Ian Curry (center), accepts the Tuttle award from Michelle Frieling (left), representing KBR, and AsMA President Vermeiren (right).
   Ian P. Curry, BM, B.S., M.Sc., D.Av.Med., was the 2019 recipient of the Arnold D. Tuttle Award. He was recognized for his role as the lead author of “Clinical Diagnoses Leading to Suspension in Army Aircrew: An Epidemiological Study” [Aerosp Med Hum Perform. 2018; 89(7)587–592]. He and his co-authors, Amanda Kelley, Ph.D., and Steven Gaydos, M.D., conducted an epidemiological review of U.S. Army medical records to identify the most prevalent conditions affecting Army aviators’ careers. Tjey found four leading waiver causes and two leading causes for permanent suspension. They also saw a correlation between age and diagnosis presence, but no association with negative occupational outcome. Their goal was to inform leadership of the leading causes of medical waiver and suspension to help understanding of disease prevalence and its impact on flying status and therefore to help direct policy and strategies for health protection.
   A native of the United Kingdom, Dr. Curry earned a B.Med.Sci. (Hons.), BM, B.S. from Nottingham Medical School in 1988. He completed the British Army Flying Training Course in 1994 and earned a Diploma in Aviation Medicine from the Royal College of Physicians in 1997. He graduated from the Birmingham University Institute of Occupational Health with an M.Sc. (Distinction) in 2000. He is a member of the Faculty of Occupational Medicine and is currently a Consultant Advisor in Aviation Medicine to the British Army.
   Dr. Curry began his career in 1988 as a House Surgeon and Physician at the Derby Royal Infirmary and Cambridge Military Hospital. In 1989 he became Senior House Officer of Accident and Emergency at Nottingham and Derby Hospitals in the UK Trauma Residency program. From 1990–2018, he served in a variety of positions, including Regimental Medical Officer and Trauma Resident in Belfast and Hong Kong, Trainee Specialist in Aviation Medicine in Hampshire, Gazelle Helicopter Pilot Commander in Germany, Canada, Kenya, Belize, and the former Yugoslavia, Specialist Registrar in the UK and Germany, Research Registrar at the DERA Centre for Human Sciences in Farnborough, eatre Consultant in Iraq, British Exchange Research Flight Surgeon at Ft. Rucker, AL, Aviation Medical Advisor to the UK Joint Helicopter Command, and Research Division Director and Task Area Manager as an exchange research pilot/physician at the U.S. Army Aeromedical Research Laboratory.
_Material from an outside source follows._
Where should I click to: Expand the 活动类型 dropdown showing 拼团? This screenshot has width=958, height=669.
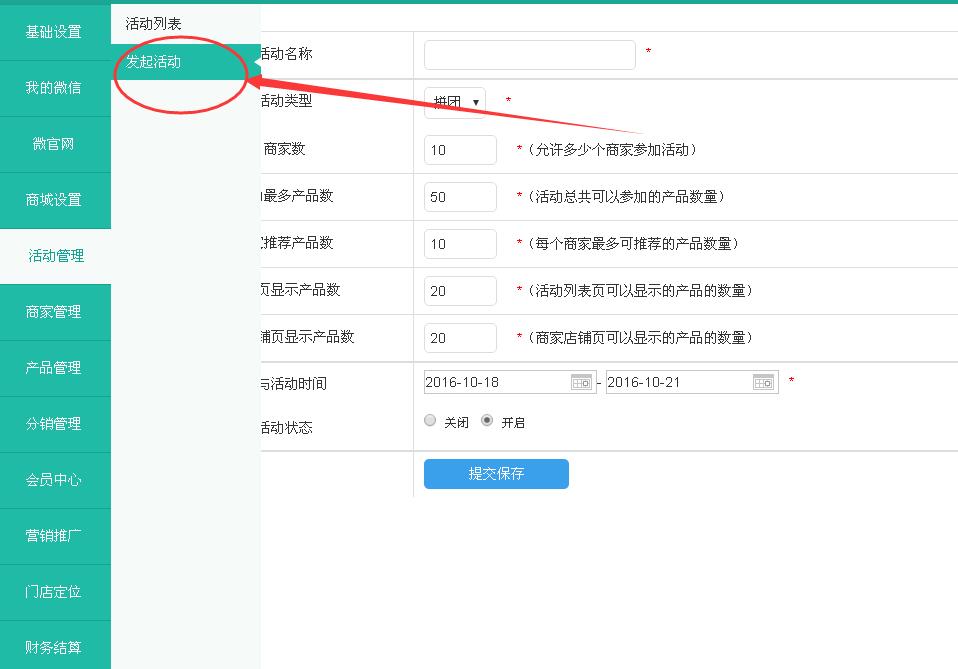pos(455,102)
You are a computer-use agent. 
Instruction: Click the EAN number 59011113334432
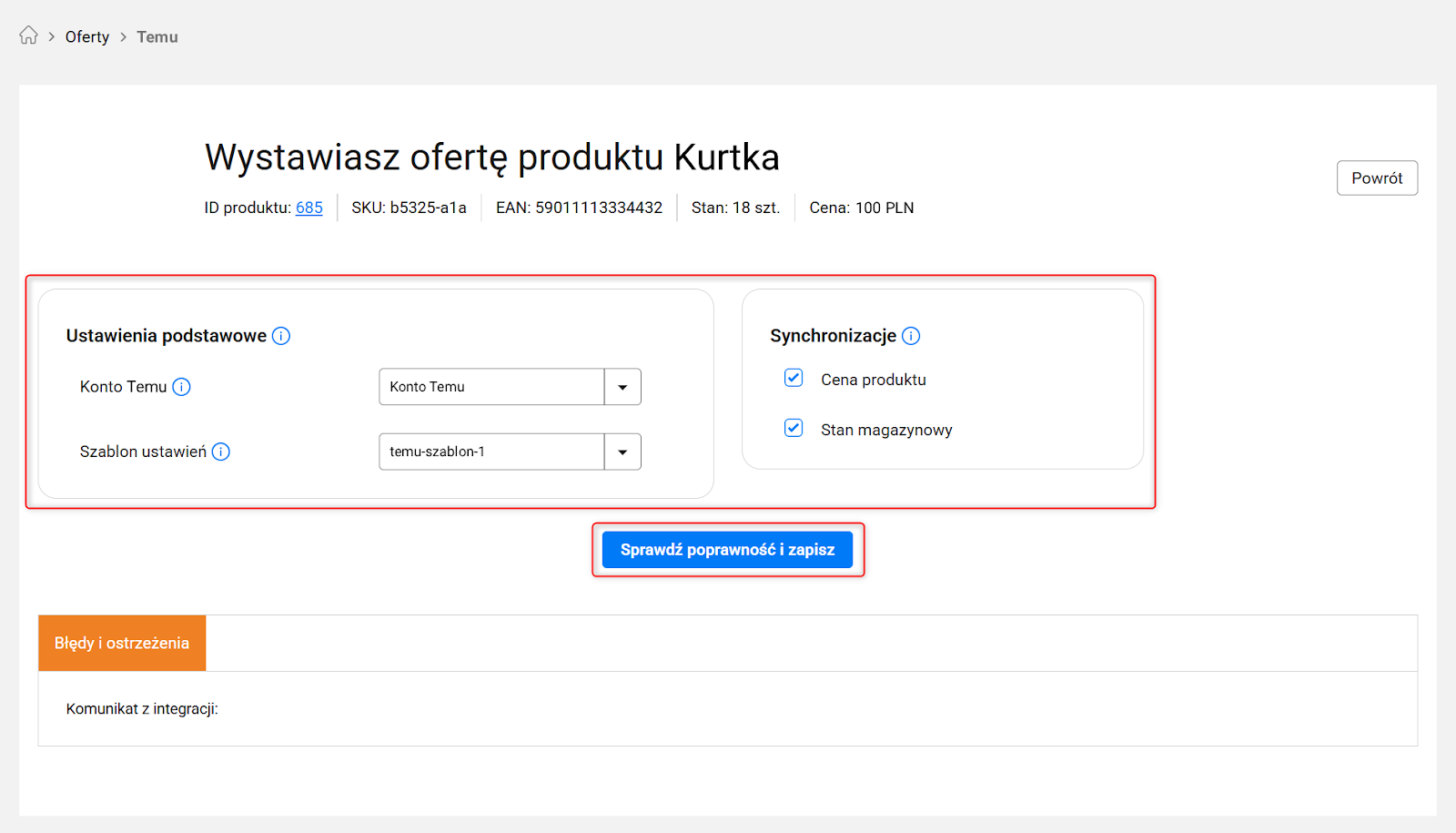point(598,208)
   Dr. Curry’s awards include two Joseph L. Haley Awards for best paper published on rotary wing aviation medicine, a SAFE Association Team Achievement Award, a U.S. Army Innovation Award, and a Director of Army Aviation Commendation for Meritorious Service. He is a Fellow of the Aerospace Medical Association and holds Honorary Membership in the U.S. Army Medical Department Regiment. There are over 30 publications with his name as either lead or co-author and over 25 presentations. He is a member of the Society of Occupational Medicine, the Association of Aeromedical Examiners, the Royal Geographical Society, and the International Association of Military Flight Surgeon Pilots.